On Tuesday, Di Sibio made it clear he did not intend to step down immediately, but would instead oversee the organisation through a long transition lasting until the end of the next financial year in June 2024.

In a partner webcast, he said he planned to leave “having reached the EY mandatory retirement age”.

His initial four-year term had been due to expire this month but EY extended his tenure for two years, allowing him to continue beyond the firm’s retirement age of 60 so he could oversee the split, which he had argued would become a blueprint for other Big Four firms.

“I am proud of the bold vision we set out in Project Everest,” he said. “The courage that we displayed set the entire sector on a new course that will only become apparent in the years to come. We challenged the status quo, we asked tough questions and we were bold in our ambitions. Actions such as these will make us a better organisation in the long term. Now it is time to usher in a new generation of leaders.”

A succession process will begin in the next few months and a new leader is expected to be named around November, partners were told.

Di Sibio took over as global chair and chief executive in 2019, having risen through the ranks of EY’s US business serving financial services clients, including Goldman Sachs.

If Everest had gone ahead, he would have led the new publicly traded consulting business. The audit-focused firm would have remained a private partnership under the EY brand, and its partners would have received cash windfalls worth up to four times their pay.

YOUR TASKS —
- a) According to the passage about EY's chief executive, around when is a new leader expected to be named?
- b) From the passage about EY's chief executive, set down word for word the part that opens with the words containing "His initial four-year" and closes with "Big Four firms.".

ENTRIES SUPPLIED —
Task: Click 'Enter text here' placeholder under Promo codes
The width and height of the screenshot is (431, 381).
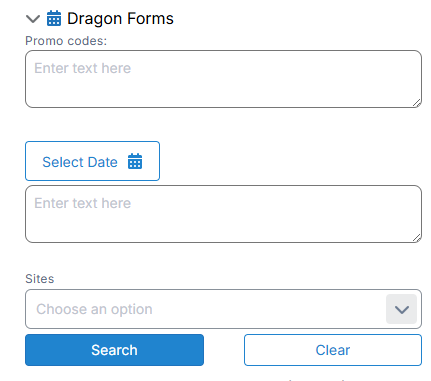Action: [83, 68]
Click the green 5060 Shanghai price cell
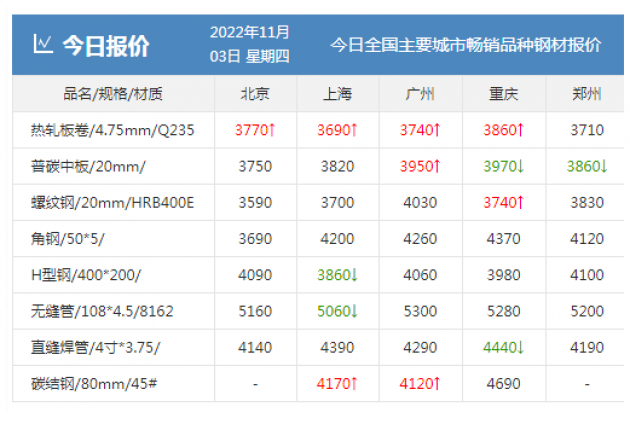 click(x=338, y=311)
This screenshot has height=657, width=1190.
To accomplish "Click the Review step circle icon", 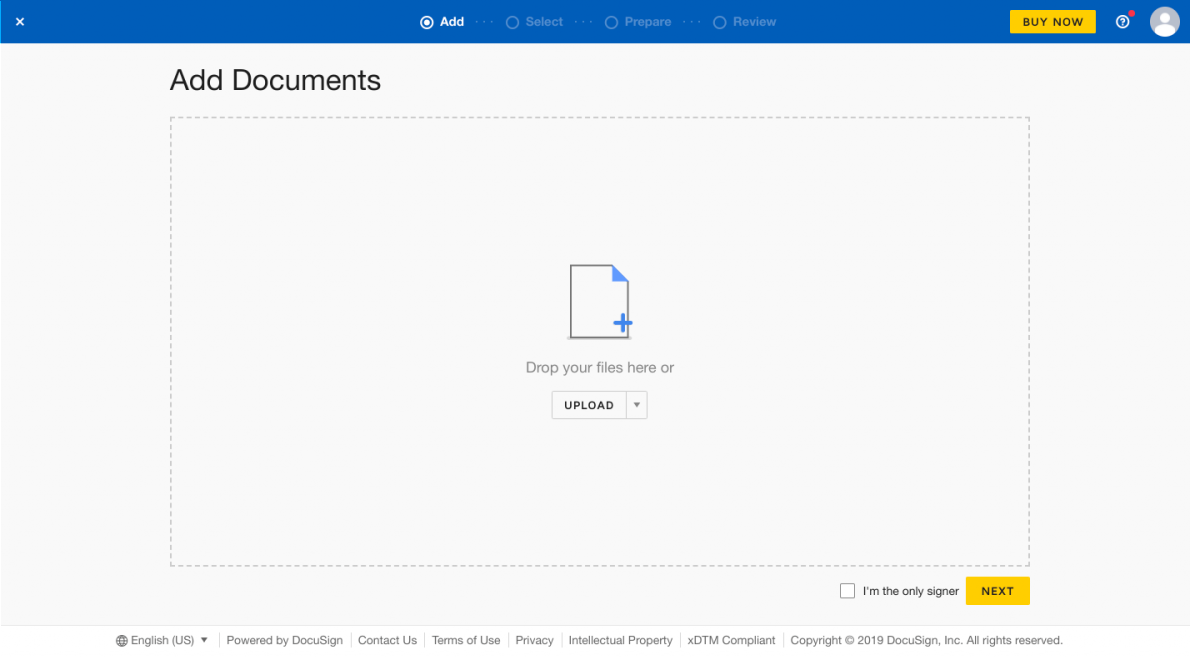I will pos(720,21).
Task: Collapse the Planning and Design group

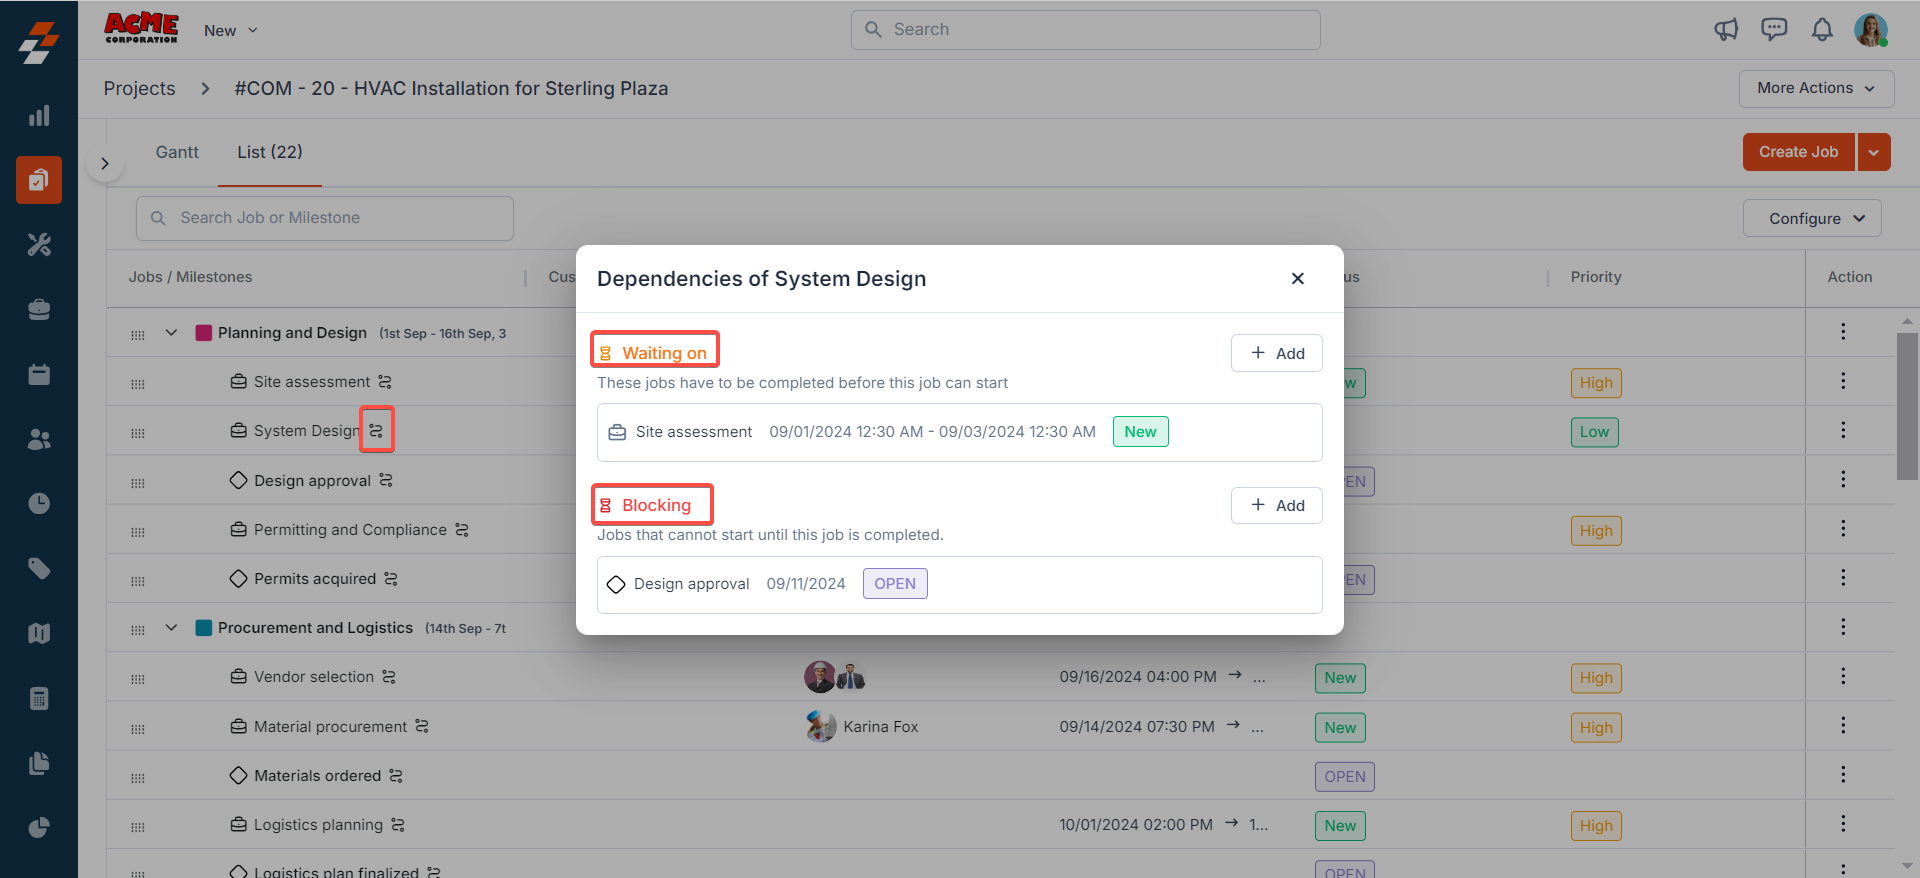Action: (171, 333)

EXPECTED RESULTS —
- a) Around November.

- b)
His initial four-year term had been due to expire this month but EY extended his tenure for two years, allowing him to continue beyond the firm’s retirement age of 60 so he could oversee the split, which he had argued would become a blueprint for other Big Four firms.